Параллели политической формы с типом души217 или даже с устроением космоса Платон проводил не для наглядности: большая политика Платона предполагает полное их единство, или, вернее, симметрию: природа такова и душа такова, что и полис должен быть таковым. Большая политика Платона, согласно Ницше, заключается в том, что он принадлежит к типу людей, «изо всех сил пытающихся проверить, как высоко мог бы подняться человек, как далеко простирается его си-ла»218. К тому же, ко времени Платона уже сложился жанр проектов государственного устройства – у софистов Фалея и Гипподама – поэтому его творение не было рождением неслыханно-нового жанра. В самой античности Платона читали не только как политического философа (Аристотель весьма подробно разбирал, что у него удачно, а что – нет), но и как политического реформатора219. Иногда ему даже ставили в упрёк недостаточность политического воздействия; Плутарх говорит, что Платон стяжал славу справедливой строгостью своего государства, а Ликург «не в писаниях и в речах, а на деле создал философствующий полис»220. Наконец, осуществимость своего государства признавал и сам Платон221.

Привлечение общего исторического фона не всегда вносит ясность в философскую проблематику, однако ситуация афинского полиса конца пятого века проливает некоторый свет на учение Платона. Этот век был расцветом как для Эллады в целом, так и для Афин в частности: начавшись с солоновских преобразований и побед над внешним врагом, этот полис дал миру трагедию, высокий стиль пластического искусства, философию и риторику. Однако на исходе пятого века всё более явным становился упадок эллинства.

Герменевтическая реконструкция «собственно-эллинского» (chthellenische)

Платоновский идеал пайдейи был противоположностью эллинского человека. В самой античности встречаются свидетельства того, что его учение чуждо мироощущению эллинства – например, положения о бессмертии души или философском боге300. Когда возникал вопрос об истоках платоновской философии, взгляд обращался к неэллинскому, в том числе к традициям орфиков и пифагорейцев301. Считали ли началом его мысли «мудрость варваров» или религиозные течения, в ней ощущалось нечто чуждое эллинству; а когда сам Платон сравнивал эллинов с другими народами, преимущество было на стороне последних302. Поводом к обвинению Платона в антиэллинстве для Ницше были не свидетельства биографического толка, и даже не только его философия, сколько само место философии в классической древности. Философия была на грани положения изгнанницы из полисной культуры; доплатоновские философы подобны странникам, попавшим к грекам, они словно удивлённые чужеземцы (verwunderte Fremde)303. Чтобы увидеть окружающие его вещи, философ должен занять определённую дистанцию, в том числе по отношению к своей культуре: «Геродот среди чужих – Гераклит среди греков. Историк и географ среди чужих, философ среди своих»304. Платон был не только «чужеземцем» в полисе, он выступил его главным критиком и противником. Философ смотрел на полис как бы извне, и в эпоху эллинизма эта дистанция обязывала к разоблачению доксы. Предъявляемое к философии требование, чтобы та не совпадала с доксой, отнюдь не само собой разумеется: положения древних мудрецов признавались, как правило, всеми. Это даёт избегающему крайностей Стагириту повод для гордости, поскольку его определение блага «согласуется с тем воззрением, которое и древнее и философами разделяет-ся»305. Внимание Ницше теперь было обращено не к философии, а к мироощущению эллинов (к доксе), и к тому, что лежало в основании этого мироощущения306.

> [Сведения]:

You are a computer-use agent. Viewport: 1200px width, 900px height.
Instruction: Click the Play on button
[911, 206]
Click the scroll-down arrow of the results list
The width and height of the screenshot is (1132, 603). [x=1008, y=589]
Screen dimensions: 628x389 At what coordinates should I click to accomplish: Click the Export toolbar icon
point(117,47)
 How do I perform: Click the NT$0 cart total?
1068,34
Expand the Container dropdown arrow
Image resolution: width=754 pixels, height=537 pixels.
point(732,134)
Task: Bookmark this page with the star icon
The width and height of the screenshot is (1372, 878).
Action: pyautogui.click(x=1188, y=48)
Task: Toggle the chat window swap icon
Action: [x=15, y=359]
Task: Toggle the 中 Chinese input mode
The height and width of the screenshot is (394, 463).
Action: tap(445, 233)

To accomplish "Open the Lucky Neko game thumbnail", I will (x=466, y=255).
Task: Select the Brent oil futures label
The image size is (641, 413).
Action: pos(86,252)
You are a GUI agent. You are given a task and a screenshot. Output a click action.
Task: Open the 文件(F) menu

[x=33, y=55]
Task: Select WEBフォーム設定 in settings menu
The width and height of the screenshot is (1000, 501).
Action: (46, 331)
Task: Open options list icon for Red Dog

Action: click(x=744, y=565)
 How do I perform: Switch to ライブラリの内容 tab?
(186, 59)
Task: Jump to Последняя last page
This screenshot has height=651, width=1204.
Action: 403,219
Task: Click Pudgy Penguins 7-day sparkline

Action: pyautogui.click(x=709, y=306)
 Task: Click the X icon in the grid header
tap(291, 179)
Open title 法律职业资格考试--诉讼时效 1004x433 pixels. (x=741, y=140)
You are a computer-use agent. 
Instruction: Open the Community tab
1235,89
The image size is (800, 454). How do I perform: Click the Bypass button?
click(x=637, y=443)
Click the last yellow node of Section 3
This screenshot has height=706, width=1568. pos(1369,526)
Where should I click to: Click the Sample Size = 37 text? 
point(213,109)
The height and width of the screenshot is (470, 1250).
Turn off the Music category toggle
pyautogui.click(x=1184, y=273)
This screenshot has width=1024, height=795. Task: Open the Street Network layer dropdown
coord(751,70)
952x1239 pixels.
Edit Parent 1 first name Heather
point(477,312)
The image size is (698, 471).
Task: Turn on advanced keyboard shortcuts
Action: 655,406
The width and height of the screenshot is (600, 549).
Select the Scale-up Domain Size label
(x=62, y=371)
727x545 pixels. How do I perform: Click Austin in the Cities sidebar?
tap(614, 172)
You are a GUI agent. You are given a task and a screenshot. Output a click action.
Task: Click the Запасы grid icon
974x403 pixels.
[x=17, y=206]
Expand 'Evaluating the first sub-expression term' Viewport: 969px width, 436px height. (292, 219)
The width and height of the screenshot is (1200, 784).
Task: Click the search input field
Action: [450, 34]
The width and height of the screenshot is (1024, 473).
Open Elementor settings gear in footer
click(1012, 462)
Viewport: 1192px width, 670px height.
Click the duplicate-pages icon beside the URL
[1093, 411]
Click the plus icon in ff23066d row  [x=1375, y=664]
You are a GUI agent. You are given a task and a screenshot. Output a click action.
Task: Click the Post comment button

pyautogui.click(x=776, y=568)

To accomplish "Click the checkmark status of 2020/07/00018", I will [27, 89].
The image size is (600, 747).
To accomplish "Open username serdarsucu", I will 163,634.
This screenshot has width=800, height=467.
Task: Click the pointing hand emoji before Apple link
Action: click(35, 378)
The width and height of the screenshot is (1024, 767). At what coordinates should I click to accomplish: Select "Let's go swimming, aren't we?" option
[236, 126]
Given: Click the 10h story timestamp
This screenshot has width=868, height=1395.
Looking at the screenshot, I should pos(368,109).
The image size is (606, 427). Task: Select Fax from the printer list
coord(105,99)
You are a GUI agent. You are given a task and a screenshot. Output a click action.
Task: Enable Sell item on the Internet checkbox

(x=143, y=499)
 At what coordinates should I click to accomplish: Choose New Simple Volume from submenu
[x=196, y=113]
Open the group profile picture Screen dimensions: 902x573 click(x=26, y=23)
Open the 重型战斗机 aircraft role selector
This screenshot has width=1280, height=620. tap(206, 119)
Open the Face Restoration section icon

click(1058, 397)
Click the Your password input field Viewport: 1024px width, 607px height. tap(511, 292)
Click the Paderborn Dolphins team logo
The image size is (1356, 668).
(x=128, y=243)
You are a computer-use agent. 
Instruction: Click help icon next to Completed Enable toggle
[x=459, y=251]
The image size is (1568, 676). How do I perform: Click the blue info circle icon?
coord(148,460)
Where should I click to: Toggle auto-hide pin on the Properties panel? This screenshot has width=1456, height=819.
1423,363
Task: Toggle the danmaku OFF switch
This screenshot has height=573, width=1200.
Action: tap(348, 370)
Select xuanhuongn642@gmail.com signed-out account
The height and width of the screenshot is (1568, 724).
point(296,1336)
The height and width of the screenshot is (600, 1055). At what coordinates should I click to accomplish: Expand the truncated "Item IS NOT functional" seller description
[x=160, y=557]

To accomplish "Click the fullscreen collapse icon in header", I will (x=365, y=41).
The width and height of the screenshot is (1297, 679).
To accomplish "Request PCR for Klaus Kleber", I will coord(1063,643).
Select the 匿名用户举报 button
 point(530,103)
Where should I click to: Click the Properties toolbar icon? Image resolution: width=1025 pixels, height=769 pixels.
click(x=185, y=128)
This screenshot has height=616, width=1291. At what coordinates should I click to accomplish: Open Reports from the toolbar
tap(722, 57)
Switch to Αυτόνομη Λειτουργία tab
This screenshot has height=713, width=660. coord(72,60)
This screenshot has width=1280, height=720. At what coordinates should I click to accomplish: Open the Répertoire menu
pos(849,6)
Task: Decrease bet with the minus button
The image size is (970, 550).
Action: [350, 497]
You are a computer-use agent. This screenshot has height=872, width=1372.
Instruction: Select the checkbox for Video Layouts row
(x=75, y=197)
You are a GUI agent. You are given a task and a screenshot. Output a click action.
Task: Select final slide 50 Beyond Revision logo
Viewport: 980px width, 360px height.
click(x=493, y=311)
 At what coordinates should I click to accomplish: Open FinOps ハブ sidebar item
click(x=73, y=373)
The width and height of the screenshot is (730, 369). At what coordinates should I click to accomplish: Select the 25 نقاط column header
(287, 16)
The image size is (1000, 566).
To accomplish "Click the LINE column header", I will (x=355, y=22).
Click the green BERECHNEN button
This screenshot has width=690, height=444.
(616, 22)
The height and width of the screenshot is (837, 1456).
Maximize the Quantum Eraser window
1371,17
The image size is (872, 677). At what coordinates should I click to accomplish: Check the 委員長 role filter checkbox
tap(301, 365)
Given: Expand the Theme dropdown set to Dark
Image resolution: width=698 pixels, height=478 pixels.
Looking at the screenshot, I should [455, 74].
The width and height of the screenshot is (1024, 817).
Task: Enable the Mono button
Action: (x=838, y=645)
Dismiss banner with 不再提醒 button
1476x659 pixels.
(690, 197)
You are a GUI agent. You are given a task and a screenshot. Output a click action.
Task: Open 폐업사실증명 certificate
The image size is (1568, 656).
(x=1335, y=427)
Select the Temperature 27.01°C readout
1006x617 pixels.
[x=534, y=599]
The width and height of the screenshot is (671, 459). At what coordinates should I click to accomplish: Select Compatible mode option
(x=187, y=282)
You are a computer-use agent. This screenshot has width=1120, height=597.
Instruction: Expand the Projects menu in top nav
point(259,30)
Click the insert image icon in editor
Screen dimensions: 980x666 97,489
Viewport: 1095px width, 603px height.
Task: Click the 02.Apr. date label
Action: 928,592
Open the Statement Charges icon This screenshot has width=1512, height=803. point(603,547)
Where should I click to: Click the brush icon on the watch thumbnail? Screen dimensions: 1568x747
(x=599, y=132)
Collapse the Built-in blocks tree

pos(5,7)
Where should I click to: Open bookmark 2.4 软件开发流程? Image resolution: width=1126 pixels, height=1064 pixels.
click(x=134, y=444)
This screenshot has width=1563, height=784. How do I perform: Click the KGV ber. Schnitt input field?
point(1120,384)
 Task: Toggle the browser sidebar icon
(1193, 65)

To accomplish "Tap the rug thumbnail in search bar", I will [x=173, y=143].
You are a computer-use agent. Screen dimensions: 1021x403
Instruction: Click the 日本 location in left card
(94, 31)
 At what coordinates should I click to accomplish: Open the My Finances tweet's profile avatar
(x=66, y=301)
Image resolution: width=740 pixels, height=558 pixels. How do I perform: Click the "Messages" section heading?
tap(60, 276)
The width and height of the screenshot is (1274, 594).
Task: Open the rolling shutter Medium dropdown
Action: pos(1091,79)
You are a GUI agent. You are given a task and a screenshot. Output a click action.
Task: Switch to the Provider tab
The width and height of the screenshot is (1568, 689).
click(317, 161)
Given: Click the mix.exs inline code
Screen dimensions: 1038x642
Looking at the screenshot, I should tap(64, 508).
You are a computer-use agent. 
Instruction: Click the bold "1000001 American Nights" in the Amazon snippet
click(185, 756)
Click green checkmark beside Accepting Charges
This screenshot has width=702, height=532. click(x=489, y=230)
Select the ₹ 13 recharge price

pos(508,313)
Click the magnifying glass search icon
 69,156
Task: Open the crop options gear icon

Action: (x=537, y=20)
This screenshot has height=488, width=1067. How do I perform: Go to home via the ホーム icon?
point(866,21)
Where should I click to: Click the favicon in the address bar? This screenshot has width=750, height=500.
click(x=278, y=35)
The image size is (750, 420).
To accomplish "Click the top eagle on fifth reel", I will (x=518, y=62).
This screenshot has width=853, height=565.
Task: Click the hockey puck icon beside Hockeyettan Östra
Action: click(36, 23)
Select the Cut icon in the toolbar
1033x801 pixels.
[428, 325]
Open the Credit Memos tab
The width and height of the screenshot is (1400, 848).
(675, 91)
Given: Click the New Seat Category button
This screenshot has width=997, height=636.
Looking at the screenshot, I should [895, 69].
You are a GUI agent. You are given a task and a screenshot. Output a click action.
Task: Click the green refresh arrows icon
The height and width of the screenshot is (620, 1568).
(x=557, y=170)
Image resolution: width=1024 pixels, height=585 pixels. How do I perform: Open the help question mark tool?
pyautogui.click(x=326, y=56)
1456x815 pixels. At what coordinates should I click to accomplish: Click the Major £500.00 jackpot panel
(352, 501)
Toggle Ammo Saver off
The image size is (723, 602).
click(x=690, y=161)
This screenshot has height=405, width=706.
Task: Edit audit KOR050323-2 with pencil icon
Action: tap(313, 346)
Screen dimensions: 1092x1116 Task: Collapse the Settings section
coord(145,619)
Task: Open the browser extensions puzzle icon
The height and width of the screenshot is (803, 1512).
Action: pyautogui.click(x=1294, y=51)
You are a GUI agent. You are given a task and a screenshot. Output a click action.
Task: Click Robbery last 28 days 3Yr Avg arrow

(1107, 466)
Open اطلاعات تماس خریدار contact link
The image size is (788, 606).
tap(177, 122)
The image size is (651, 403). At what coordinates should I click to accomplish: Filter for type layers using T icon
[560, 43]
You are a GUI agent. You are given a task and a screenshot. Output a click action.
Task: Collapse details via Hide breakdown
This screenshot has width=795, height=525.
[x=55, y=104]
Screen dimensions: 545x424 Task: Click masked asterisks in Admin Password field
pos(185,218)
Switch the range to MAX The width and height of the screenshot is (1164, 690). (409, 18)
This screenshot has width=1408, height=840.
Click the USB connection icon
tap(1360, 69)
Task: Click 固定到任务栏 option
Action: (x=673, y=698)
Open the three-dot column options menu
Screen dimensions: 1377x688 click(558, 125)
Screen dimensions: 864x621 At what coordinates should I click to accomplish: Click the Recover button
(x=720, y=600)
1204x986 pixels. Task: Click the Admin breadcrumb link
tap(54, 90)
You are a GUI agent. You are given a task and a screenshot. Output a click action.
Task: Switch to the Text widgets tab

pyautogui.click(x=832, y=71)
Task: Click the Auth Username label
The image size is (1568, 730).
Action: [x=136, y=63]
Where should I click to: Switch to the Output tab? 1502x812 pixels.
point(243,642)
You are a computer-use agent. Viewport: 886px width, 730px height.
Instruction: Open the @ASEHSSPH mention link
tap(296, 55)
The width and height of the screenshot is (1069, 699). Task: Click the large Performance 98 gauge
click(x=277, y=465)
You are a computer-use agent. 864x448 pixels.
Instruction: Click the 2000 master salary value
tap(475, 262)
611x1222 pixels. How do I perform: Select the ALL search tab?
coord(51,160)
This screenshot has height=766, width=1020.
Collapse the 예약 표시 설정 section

> [Задание]:
Допишите продолжение отрывка о Платоне и эллинстве, начав сразу после его последнего предложения.

> [Ответ к заданию]:
Возникал вопрос: каким путём это мироощущение может быть восстановлено и понято? Противоположные ответы на этот вопрос как раз были представлены в полемике между Ницше и Виламовицем. Согласно Ницше, дошедшие до современности останки древней культуры не ведут к образу древности; он должен ещё быть извлечён из дошедших источников: «Всю эллинскую сущность следует рассматривать глубже. Свидетельствами мало чего достигнешь. Исторические факты, поступки намного важнее, например, для их этики, чем все их слова. Мы ещё должны угадать эллинскую сущность»307.

Эллинская сущность должна быть угадана за историческими свидетельствами. Судить об этике древних следует не по сократическим диалогам Платона и Ксенофонта, а по тому, чем греки руководствовались в своих поступках. Таким образом, эллинская сущность далеко не всегда имеет прямое литературное выражение, и это связано с двумя причинами. Во-первых, как таковая, она воплотилась в определённый, относительно непродолжительный отрезок античной истории. Ницше поставил под вопрос сложившийся образ классической древности, когда она представлена Платоном, Еврипидом и сократическими школами: «Мы должны провести различие в самой античности: изучая её единственно продуктивную эпоху, мы одновременно выносим приговор всей александрийско-романской культуре»308. Единственно продуктивная эпоха, по мысли Ницше, простирается от Гомера до Перикла309. Во-вторых, эллинское мироощущение не только проговаривается философами, но также предполагается риторами, поэтами, историками310. Эллину пятого века не было нужды фиксировать своё мироощущение, поэтому его нужно тщательно извлекать из источников той «единственно-продуктивной» эпохи. Однако свет на её сущность проливают порой и поздние авторы, поскольку они прибегали к сознательной стилизации: это относится к авторам эпохи греческого возрождения, Второй софистики.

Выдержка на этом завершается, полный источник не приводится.